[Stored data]
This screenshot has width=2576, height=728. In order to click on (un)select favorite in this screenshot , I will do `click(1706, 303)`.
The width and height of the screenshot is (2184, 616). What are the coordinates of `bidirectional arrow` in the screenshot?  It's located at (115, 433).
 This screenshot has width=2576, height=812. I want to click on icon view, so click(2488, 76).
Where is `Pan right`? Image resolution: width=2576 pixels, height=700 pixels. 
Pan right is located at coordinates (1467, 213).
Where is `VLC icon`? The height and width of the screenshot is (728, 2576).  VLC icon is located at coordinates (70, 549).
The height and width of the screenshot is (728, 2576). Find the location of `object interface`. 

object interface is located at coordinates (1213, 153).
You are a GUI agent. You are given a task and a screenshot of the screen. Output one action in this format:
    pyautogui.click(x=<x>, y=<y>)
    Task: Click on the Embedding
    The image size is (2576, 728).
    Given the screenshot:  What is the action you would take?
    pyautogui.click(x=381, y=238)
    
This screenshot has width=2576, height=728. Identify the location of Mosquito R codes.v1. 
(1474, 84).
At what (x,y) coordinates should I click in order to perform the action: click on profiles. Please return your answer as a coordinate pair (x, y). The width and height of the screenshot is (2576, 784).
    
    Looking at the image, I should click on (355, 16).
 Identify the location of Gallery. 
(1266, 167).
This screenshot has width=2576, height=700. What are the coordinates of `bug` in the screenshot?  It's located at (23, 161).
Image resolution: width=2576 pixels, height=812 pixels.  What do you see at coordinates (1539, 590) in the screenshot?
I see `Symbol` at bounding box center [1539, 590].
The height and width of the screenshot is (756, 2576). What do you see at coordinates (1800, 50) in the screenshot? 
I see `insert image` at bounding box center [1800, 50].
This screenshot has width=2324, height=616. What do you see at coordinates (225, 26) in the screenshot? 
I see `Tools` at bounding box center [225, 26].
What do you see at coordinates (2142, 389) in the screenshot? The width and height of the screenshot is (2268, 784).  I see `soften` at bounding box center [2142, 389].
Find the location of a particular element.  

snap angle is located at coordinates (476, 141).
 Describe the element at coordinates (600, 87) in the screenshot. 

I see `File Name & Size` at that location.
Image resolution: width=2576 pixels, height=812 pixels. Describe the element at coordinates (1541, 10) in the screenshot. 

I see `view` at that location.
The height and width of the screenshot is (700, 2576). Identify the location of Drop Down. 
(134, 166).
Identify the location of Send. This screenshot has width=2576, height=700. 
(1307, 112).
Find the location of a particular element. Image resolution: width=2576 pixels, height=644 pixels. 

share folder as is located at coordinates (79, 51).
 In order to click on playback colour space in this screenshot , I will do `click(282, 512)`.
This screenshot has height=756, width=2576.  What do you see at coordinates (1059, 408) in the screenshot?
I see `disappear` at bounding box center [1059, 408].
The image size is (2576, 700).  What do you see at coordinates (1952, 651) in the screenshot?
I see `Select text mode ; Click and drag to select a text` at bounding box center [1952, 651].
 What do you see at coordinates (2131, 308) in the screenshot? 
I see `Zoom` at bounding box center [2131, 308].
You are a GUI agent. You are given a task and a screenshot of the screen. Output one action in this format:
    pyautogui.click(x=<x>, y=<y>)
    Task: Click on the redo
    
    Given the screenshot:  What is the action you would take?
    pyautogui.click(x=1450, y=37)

__Work required__
Copy all of the stored data lines above without any changes.

__Solution to the problem__
This screenshot has width=2576, height=728. In order to click on (un)select favorite in this screenshot , I will do `click(1706, 303)`.
The width and height of the screenshot is (2184, 616). What are the coordinates of `bidirectional arrow` in the screenshot?  It's located at (115, 433).
 This screenshot has width=2576, height=812. I want to click on icon view, so click(2488, 76).
Where is `Pan right`? Image resolution: width=2576 pixels, height=700 pixels. 
Pan right is located at coordinates (1467, 213).
Where is `VLC icon`? The height and width of the screenshot is (728, 2576).  VLC icon is located at coordinates (70, 549).
The height and width of the screenshot is (728, 2576). Find the location of `object interface`. 

object interface is located at coordinates (1213, 153).
You are a GUI agent. You are given a task and a screenshot of the screen. Output one action in this format:
    pyautogui.click(x=<x>, y=<y>)
    Task: Click on the Embedding
    The image size is (2576, 728).
    Given the screenshot:  What is the action you would take?
    pyautogui.click(x=381, y=238)
    
This screenshot has width=2576, height=728. Identify the location of Mosquito R codes.v1. 
(1474, 84).
At what (x,y) coordinates should I click in order to perform the action: click on profiles. Please return your answer as a coordinate pair (x, y). The width and height of the screenshot is (2576, 784).
    
    Looking at the image, I should click on (355, 16).
 Identify the location of Gallery. 
(1266, 167).
This screenshot has width=2576, height=700. What are the coordinates of `bug` in the screenshot?  It's located at (23, 161).
Image resolution: width=2576 pixels, height=812 pixels.  What do you see at coordinates (1539, 590) in the screenshot?
I see `Symbol` at bounding box center [1539, 590].
The height and width of the screenshot is (756, 2576). What do you see at coordinates (1800, 50) in the screenshot? 
I see `insert image` at bounding box center [1800, 50].
This screenshot has width=2324, height=616. What do you see at coordinates (225, 26) in the screenshot? 
I see `Tools` at bounding box center [225, 26].
What do you see at coordinates (2142, 389) in the screenshot? The width and height of the screenshot is (2268, 784).  I see `soften` at bounding box center [2142, 389].
Find the location of a particular element.  

snap angle is located at coordinates (476, 141).
 Describe the element at coordinates (600, 87) in the screenshot. 

I see `File Name & Size` at that location.
Image resolution: width=2576 pixels, height=812 pixels. Describe the element at coordinates (1541, 10) in the screenshot. 

I see `view` at that location.
The height and width of the screenshot is (700, 2576). Identify the location of Drop Down. 
(134, 166).
Identify the location of Send. This screenshot has width=2576, height=700. 
(1307, 112).
Find the location of a particular element. Image resolution: width=2576 pixels, height=644 pixels. 

share folder as is located at coordinates (79, 51).
 In order to click on playback colour space in this screenshot , I will do `click(282, 512)`.
This screenshot has height=756, width=2576.  What do you see at coordinates (1059, 408) in the screenshot?
I see `disappear` at bounding box center [1059, 408].
The image size is (2576, 700).  What do you see at coordinates (1952, 651) in the screenshot?
I see `Select text mode ; Click and drag to select a text` at bounding box center [1952, 651].
 What do you see at coordinates (2131, 308) in the screenshot? 
I see `Zoom` at bounding box center [2131, 308].
You are a GUI agent. You are given a task and a screenshot of the screen. Output one action in this format:
    pyautogui.click(x=<x>, y=<y>)
    Task: Click on the redo
    
    Given the screenshot:  What is the action you would take?
    pyautogui.click(x=1450, y=37)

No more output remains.